Ini kisah Komsatun, perempuan tua penjual jagung di depan Stadion Brawijaya Kediri.
Bacaini.id, KEDIRI – Malam sudah larut. Jalanan dua arah di depan Stadion Brawijaya Kediri juga mulai sepi. Bukan hanya dampak PPKM, angin malam yang menusuk memaksa siapapun berdiam di rumah.
Di tengah sepinya jalanan, seorang perempuan tua duduk bersandar sepeda. Sepasang rombong bambu melintang di atas sepeda, berisi penuh jagung rebus. Malam itu, Komsatun terlihat seperti patung, berdiri sendiri di tengah gempuran angin malam.
Perempuan berusia 60 tahun itu lekat memandang jalan yang kosong. Sudah berjam-jam dia duduk di sana, menunggu seseorang membeli jagung yang direbusnya dari rumah. Namun apa lacur, tak seorang pun yang mampir untuk membeli.
“Masih belum jam delapan, nanti pas jamnya saya pasti pulang. Siapa tahu masih ada yang beli,” kata Komsatun di bawah sorot lampu jalan, Sabtu, 24 Juli 2021.
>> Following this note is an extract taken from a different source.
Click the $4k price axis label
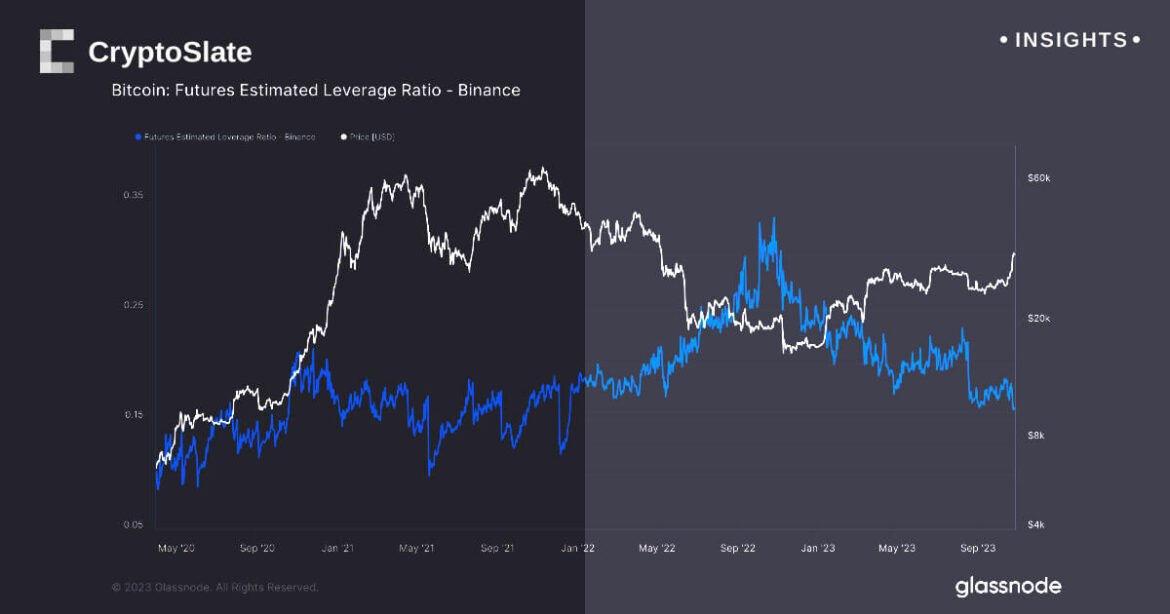tap(1036, 525)
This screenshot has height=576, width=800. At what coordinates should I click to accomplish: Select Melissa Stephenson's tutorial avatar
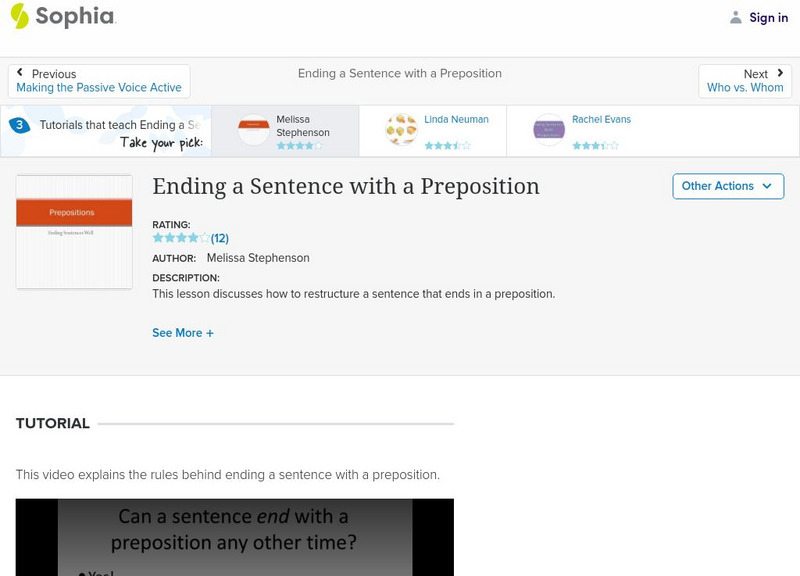coord(254,130)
Mengadu peruntungan benar-benar dilakukan Komsatun malam itu. Di saat pedagang jagung lain sudah pulang, nenek ini mengulur waktu. Berharap ada yang menghangatkan tubuh dengan jagung rebus.
Rombong sepedanya masih terisi penuh. Entah kenapa hari itu tak banyak yang membeli jagungnya. Padahal Komsatun sudah mulai berdagang sejak pukul 15.00 WIB.
Kawasan Stadion Brawijaya bukan menjadi satu-satunya tempat mangkal. Dari rumahnya di Kelurahan Betet, Kecamatan Pesantren, Kota Kediri, Komsatun menghentikan laju sepeda di kawasan Rumah Sakit Umum Daerah Gambiran. Di sana dia memarkir sepeda di pinggir jalan dan menjajakan dagangan.
Setelah bertahan dua jam, Komsatun mengayuh kembali sepedanya menuju Stadion Brawijaya. Ini adalah tempat terakhirnya menggantungkan harapan untuk makan.
Jarak yang ditempuh Komsatun dari rumah menuju Stadion Brawijaya tidaklah pendek. Rombong jagung yang dibonceng menambah beban sepeda bututnya yang susah dikayuh. Terhitung lima kilometer jarak yang harus ditempuh Komsatun dari rumah menuju tempatnya berjualan.
“Sekarang sudah tua, makin terasa berat. Sebentar-sebentar minggir, berhenti. Kaki sudah tidak bisa diajak kerja,” katanya.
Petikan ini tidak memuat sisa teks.